**EXTRACT PROVIDED:**
▬▬▬▬▬▬▬▬▬▬

Takeshi Kawaharazuka 河原塚 毅

Personal information
- Full name: Takeshi Kawaharazuka
- Date of birth: February 1, 1975 (age 50)
- Place of birth: Saitama, Japan
- Height: 1.74 m (5 ft 8+1⁄2 in)
- Position(s): Forward

Youth career
- 1990–1992: Ageo Minami High School

Senior career*
- Years: Team / Apps / (Gls)
- 1999: Albirex Niigata / 3 / (0)
- 2002: Okinawa Kariyushi FC

International career
- 2005–2013: Japan Beach Soccer

= Takeshi Kawaharazuka =

Japanese footballer

Takeshi Kawaharazuka (河原塚 毅, Kawaharazuka Takeshi) is a former Japanese football player.

==Football career==
Kawaharazuka was born in Saitama Prefecture on February 1, 1975. After graduating from high school, he played for newly was promoted to J2 League club, Albirex Niigata in 1999. However he could hardly play in the match and left the club end of 1999 season. He also played for Regional Leagues club Okinawa Kariyushi FC in 2002.

▬▬▬▬▬▬▬▬▬▬

**SOURCE DATA:**
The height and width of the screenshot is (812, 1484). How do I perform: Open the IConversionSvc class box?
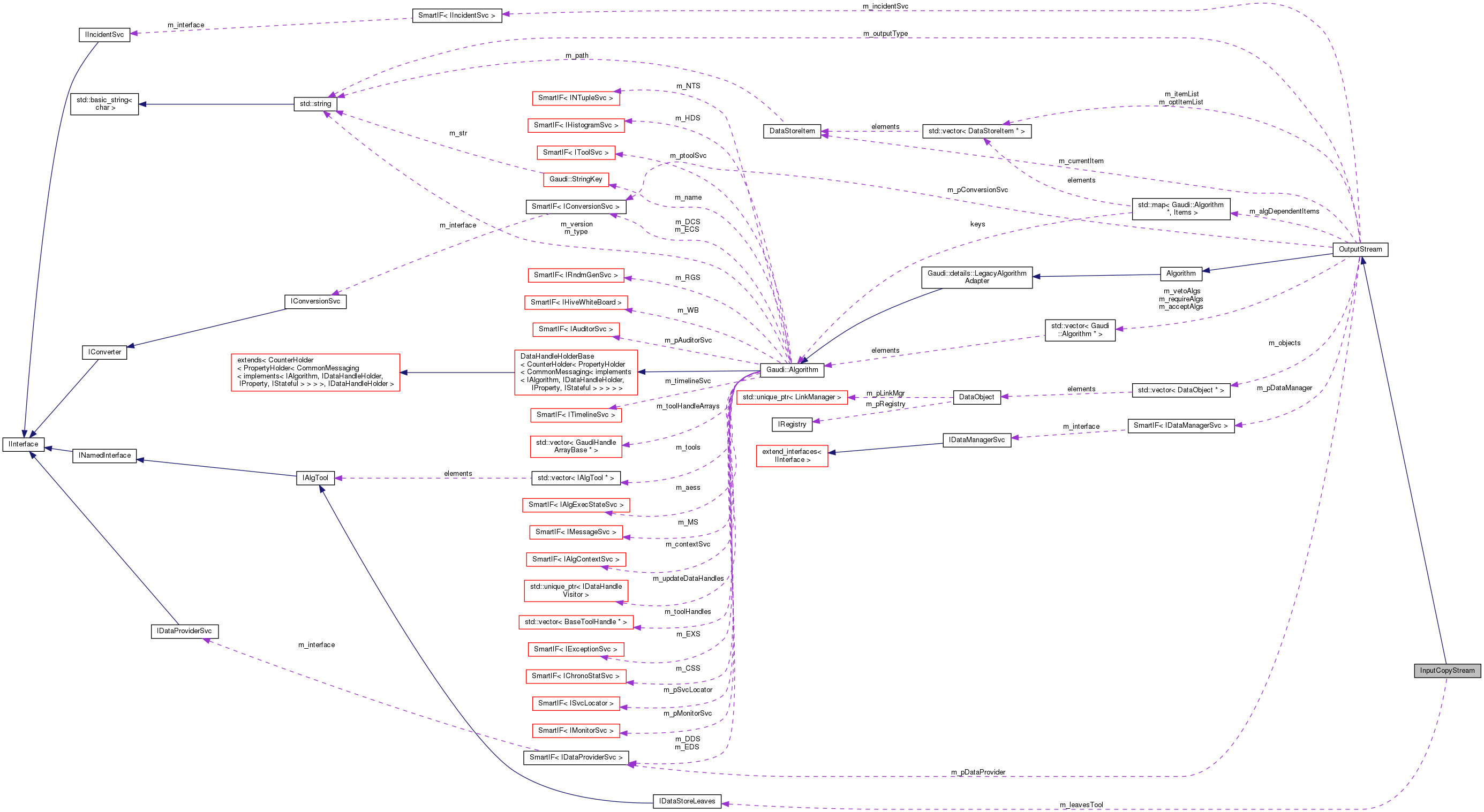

▬▬▬▬▬▬▬▬▬▬

**INSTRUCTIONS TO FOLLOW:** Write out the passage of the Takeshi Kawaharazuka article that opens with the words containing "Personal information" and closes with "ft 8+1⁄2 in)". Rely only on the article about Takeshi Kawaharazuka, not on the listing.

**TASK SOLUTION:**
Personal information
- Full name: Takeshi Kawaharazuka
- Date of birth: February 1, 1975 (age 50)
- Place of birth: Saitama, Japan
- Height: 1.74 m (5 ft 8+1⁄2 in)